BEGIN Information
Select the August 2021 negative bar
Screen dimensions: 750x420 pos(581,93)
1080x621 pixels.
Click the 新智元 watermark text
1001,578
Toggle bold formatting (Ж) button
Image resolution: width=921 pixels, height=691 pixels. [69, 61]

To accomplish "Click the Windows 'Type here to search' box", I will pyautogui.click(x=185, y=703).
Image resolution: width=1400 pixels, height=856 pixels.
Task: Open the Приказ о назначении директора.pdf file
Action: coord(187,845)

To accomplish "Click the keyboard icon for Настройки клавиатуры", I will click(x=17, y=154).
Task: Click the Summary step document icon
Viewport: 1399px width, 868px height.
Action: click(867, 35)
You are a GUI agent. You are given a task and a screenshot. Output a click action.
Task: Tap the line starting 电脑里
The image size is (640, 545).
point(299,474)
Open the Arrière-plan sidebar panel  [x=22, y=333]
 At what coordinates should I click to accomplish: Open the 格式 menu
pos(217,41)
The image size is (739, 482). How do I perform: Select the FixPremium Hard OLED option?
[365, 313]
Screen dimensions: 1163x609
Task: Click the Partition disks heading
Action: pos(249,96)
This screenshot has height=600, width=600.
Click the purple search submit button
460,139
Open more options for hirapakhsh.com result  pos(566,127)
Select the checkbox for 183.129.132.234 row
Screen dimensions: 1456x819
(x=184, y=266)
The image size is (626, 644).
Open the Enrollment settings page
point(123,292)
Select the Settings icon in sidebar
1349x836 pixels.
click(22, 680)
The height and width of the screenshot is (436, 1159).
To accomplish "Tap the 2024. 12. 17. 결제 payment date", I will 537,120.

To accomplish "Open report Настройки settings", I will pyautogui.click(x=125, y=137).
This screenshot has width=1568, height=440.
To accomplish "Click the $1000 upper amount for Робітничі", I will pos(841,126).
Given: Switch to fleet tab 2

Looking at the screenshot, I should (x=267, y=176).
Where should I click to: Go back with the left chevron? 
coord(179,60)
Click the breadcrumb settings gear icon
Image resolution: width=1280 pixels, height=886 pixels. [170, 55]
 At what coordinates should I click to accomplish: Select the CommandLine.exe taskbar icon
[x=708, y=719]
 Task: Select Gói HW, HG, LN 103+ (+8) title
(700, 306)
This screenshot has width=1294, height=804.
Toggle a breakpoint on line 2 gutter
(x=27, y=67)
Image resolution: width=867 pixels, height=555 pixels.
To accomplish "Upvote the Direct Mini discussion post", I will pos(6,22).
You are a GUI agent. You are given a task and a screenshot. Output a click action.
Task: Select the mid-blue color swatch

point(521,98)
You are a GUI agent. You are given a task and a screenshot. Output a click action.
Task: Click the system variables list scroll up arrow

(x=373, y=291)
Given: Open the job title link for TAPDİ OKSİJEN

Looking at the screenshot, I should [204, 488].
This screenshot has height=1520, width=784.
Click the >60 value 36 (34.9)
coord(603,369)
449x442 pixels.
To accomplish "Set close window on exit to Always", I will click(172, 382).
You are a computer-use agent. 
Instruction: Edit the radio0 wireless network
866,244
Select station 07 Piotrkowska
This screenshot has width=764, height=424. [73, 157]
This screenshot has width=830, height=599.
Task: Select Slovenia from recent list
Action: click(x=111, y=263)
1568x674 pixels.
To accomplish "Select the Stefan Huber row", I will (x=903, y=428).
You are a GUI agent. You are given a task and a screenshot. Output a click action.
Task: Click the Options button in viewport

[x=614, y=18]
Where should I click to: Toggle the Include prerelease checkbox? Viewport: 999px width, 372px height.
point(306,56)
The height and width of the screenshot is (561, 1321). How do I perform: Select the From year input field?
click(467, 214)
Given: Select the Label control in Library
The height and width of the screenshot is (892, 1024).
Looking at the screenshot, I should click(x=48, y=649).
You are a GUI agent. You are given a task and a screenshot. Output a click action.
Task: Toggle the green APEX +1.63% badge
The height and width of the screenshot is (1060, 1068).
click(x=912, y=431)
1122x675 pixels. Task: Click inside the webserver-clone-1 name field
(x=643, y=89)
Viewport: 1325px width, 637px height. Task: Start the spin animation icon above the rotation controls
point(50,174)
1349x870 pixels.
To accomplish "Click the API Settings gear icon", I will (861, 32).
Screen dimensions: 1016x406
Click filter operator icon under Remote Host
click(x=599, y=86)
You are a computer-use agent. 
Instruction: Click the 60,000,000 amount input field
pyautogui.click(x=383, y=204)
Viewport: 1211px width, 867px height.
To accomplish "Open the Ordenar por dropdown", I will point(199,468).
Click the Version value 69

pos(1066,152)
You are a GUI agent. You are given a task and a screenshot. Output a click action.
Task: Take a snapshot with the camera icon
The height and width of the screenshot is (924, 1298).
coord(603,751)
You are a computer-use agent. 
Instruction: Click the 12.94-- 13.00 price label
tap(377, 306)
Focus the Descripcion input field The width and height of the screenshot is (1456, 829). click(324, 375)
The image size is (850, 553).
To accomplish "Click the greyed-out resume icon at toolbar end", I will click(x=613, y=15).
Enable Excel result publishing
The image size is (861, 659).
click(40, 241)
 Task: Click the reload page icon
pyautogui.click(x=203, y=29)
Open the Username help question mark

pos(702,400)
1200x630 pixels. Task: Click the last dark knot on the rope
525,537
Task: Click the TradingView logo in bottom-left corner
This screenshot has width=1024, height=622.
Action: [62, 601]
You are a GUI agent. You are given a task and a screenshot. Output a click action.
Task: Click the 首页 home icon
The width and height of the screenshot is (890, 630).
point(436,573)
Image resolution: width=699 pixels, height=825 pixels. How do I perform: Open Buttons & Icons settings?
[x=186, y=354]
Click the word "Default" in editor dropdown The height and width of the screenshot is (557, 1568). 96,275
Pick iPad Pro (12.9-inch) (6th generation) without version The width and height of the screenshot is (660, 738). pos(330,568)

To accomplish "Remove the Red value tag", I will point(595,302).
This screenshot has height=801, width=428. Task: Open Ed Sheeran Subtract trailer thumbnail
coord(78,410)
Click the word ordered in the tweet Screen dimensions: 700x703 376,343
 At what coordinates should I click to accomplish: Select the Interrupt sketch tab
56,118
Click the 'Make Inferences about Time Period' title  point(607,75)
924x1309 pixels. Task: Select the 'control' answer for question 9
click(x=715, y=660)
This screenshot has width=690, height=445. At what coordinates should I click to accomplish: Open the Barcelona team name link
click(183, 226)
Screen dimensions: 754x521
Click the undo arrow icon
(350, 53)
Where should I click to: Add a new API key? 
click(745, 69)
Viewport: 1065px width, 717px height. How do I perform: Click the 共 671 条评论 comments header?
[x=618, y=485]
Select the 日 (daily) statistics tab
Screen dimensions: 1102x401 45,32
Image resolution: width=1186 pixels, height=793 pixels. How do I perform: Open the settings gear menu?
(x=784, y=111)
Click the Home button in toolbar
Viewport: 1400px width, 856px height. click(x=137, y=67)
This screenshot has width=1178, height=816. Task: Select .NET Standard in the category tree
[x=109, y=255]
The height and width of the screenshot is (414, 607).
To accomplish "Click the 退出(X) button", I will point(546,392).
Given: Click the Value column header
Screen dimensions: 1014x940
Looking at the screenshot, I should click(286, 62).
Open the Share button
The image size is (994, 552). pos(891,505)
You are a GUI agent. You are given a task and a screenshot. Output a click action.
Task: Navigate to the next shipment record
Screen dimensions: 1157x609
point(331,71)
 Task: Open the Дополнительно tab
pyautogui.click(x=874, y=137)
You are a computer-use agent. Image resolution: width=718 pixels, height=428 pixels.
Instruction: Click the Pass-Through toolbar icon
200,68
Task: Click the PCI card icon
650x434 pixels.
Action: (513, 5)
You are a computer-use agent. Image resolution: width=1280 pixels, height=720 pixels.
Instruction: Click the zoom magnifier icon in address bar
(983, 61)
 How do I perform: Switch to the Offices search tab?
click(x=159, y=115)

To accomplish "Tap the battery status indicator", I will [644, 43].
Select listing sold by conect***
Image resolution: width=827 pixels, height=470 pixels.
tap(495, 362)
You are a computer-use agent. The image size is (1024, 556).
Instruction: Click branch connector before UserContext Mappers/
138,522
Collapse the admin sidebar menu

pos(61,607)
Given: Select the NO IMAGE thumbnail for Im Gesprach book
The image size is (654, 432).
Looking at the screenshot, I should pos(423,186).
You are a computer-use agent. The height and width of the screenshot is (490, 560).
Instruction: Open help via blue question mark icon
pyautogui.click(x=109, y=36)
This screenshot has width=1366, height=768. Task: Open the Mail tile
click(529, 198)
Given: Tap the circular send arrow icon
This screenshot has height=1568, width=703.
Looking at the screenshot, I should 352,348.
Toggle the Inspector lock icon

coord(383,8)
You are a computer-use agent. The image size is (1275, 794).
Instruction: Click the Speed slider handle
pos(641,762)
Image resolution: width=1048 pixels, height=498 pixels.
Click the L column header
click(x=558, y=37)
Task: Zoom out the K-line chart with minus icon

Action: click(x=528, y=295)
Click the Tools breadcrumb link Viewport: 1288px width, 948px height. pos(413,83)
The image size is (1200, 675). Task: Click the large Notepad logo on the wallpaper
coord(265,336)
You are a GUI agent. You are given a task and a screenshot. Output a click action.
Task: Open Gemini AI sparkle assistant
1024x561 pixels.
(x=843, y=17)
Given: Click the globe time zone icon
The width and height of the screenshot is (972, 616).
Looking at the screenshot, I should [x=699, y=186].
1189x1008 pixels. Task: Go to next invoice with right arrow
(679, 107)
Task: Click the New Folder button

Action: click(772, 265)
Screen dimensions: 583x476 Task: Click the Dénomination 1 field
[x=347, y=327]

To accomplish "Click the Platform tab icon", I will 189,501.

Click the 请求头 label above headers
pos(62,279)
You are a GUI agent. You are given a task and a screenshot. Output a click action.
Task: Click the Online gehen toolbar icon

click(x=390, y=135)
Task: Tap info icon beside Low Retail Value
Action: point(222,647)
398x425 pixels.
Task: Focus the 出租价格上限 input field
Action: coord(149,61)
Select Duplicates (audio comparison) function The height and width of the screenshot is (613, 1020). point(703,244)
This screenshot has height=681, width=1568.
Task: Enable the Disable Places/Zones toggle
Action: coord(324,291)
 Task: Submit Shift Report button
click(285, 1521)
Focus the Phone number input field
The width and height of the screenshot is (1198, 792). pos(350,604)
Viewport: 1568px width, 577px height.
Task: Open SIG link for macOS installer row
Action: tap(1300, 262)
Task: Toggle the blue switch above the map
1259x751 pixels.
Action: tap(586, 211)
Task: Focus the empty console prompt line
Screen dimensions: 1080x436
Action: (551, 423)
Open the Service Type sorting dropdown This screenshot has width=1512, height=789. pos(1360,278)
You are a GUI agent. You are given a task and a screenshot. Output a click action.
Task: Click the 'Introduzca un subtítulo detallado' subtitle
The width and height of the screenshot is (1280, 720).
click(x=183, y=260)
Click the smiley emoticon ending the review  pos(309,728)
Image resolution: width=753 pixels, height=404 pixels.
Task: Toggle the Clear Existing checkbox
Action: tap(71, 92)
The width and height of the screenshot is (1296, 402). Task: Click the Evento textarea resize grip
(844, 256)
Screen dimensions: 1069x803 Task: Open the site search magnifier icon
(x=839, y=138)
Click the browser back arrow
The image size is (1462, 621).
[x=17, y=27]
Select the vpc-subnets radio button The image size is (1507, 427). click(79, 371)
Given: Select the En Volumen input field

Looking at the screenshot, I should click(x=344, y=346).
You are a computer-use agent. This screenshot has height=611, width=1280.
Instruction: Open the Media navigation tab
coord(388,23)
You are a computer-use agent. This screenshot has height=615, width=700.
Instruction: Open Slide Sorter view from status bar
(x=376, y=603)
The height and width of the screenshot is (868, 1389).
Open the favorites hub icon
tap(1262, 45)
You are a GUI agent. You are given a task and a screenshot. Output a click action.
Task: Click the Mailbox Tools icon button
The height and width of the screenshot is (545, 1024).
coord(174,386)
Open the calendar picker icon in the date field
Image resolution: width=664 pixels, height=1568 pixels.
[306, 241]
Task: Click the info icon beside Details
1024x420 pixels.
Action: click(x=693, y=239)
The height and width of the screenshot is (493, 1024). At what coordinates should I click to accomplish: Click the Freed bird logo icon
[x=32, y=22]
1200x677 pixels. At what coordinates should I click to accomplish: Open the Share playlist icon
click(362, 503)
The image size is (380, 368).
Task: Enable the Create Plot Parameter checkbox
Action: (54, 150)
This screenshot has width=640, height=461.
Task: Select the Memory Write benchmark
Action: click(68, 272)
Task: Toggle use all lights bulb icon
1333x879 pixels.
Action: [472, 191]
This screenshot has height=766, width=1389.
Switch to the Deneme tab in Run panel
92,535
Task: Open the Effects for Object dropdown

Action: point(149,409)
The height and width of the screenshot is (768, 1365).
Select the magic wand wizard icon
END Information
(What the exercise asks)
Copy every line that includes the string "word" from the material above.

(Answer to this exercise)
Click the word "Default" in editor dropdown The height and width of the screenshot is (557, 1568). 96,275
Click the word ordered in the tweet Screen dimensions: 700x703 376,343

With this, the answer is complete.